Nobracat

Impact theme
Decarbonising hard-to-abate sector

Sector
Industry

Stage

Affiliation
DTU Physics

Team
 Bjørt Óladóttir Joensen, Electrochemical engineer, Co-founder, PhD candidate, and CTO
Christian Bach Lundgaard, Mechanical engineer, Co-founder, PhD, and CEO

Eartbound Nurture programme


Earthbound Grant


Earthbound Student Grant


Earthbound Alumni

Why it Matters

To overcome one of the most pressing technical challenges of our time — the green transition — being able to produce chemicals in a sustainable way is essential. We have developed a technology that has the potential to solve this challenge, and we are now seeking help, funding and advice to mature this technology industrially and bring it to market. We are on a mission to develop technology and business to transform CO2 emissions into high-value, sustainable chemicals. Via CO2 electrolysis technology, we want to produce sustainable ethylene from captured carbon emissions at competitive prices to fossil-based equivalents.

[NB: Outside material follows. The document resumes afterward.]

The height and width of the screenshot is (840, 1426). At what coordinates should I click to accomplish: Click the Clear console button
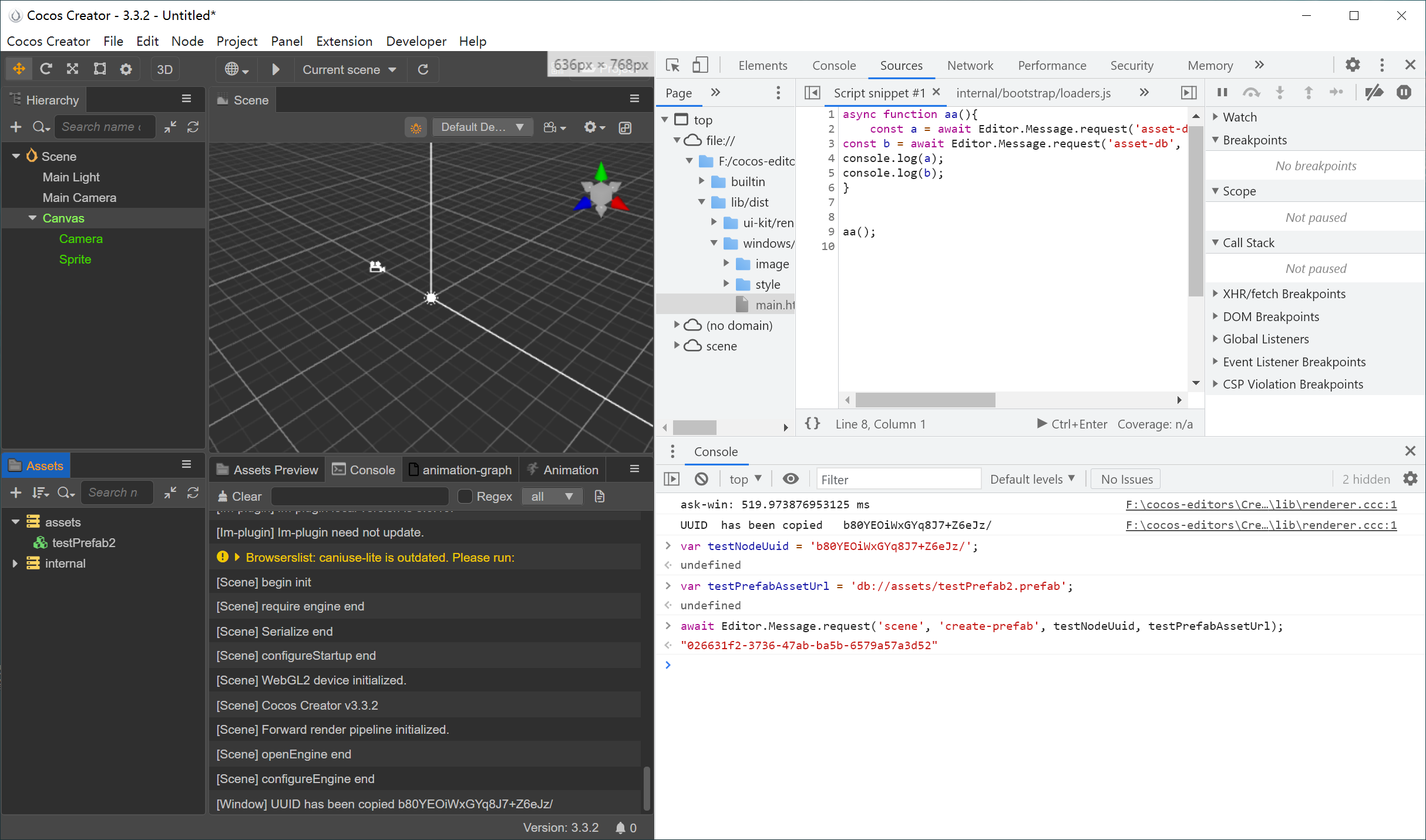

The global ethylene supply chains face two critical problems: High dependence on volatile fossil fuels prices as well as highly centralized production and dependence on geopolitical unstable countries and regions. Nobracat wants to solve both of these problems. By optimizing the operational costs of the electrolyzer, we are planning to decarbonize the production of ethylene at competing prices to conventional processes. We forecast that this will trigger a fast adoption even in regions with limited carbon reduction incentives.

Working on

Our technology is a low-temperature electrolyzer system that efficiently converts captured CO2 (CO derived from CO2), water, and renewable electricity into high-value chemicals like ethylene. The electrolyzer operates using an electrochemical device where CO2/CO is introduced through a gas diffusion layer (GDL) at the cathode and reduced to ethylene on a copper catalyst under an applied voltage. Designed as a zero-gap electrolyzer, the system minimizes ohmic resistance while maximizing CO2 mass transport for enhanced efficiency. Below is an illustration of our technology.

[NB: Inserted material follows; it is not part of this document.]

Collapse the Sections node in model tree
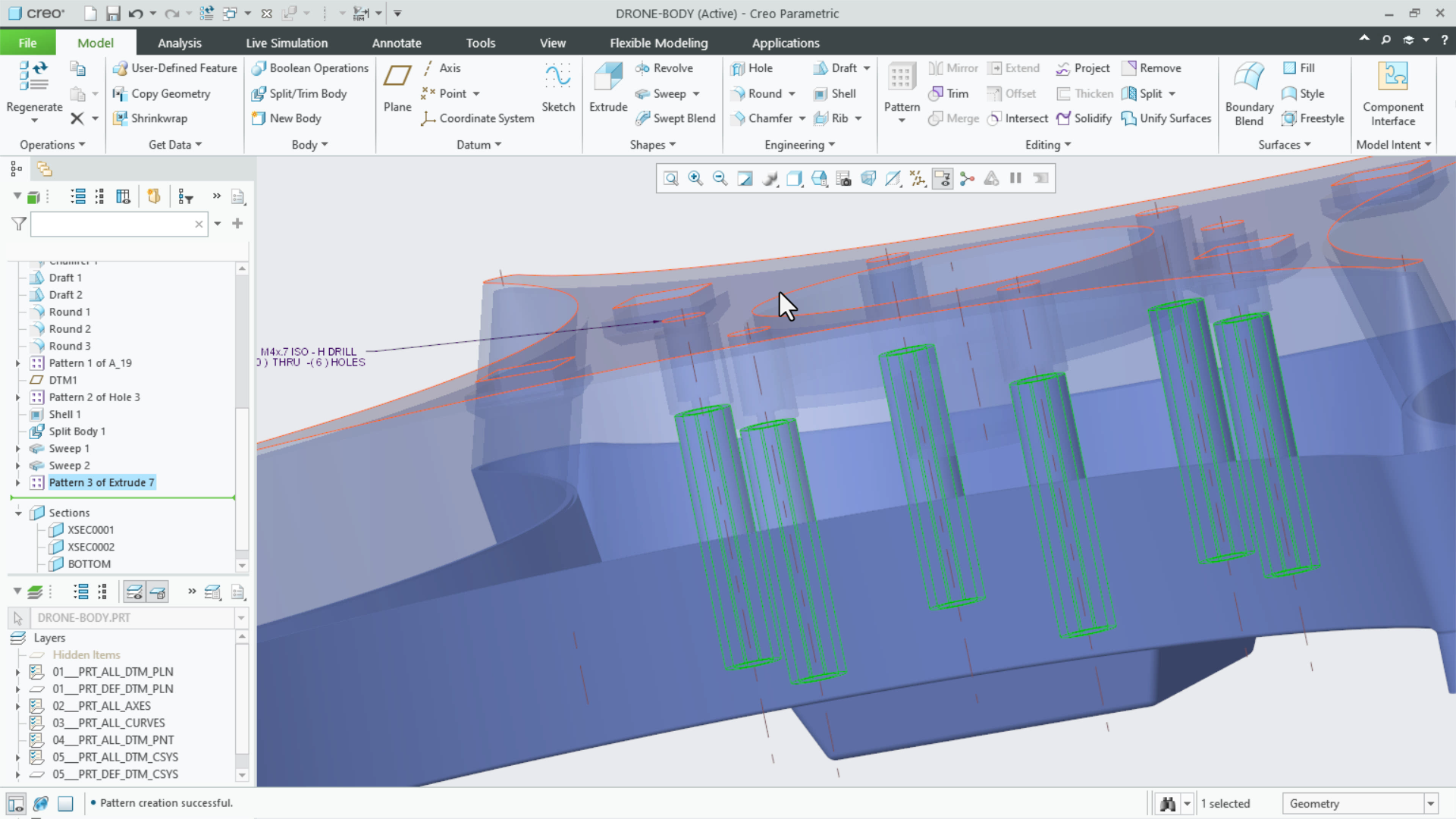 point(18,512)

The current status of the technology is that we can operate our system with a stable ethylene production. To date, the largest active electrolysis area we have demonstrated is 100 cm2. Moving forward, we plan to scale up the electrolyzer area and develop a stack system to further increase the production rate. By 2025 we are planning to have an active area of 1000 cm2 capable of producing a minimum 0.5 kg of ethylene per day.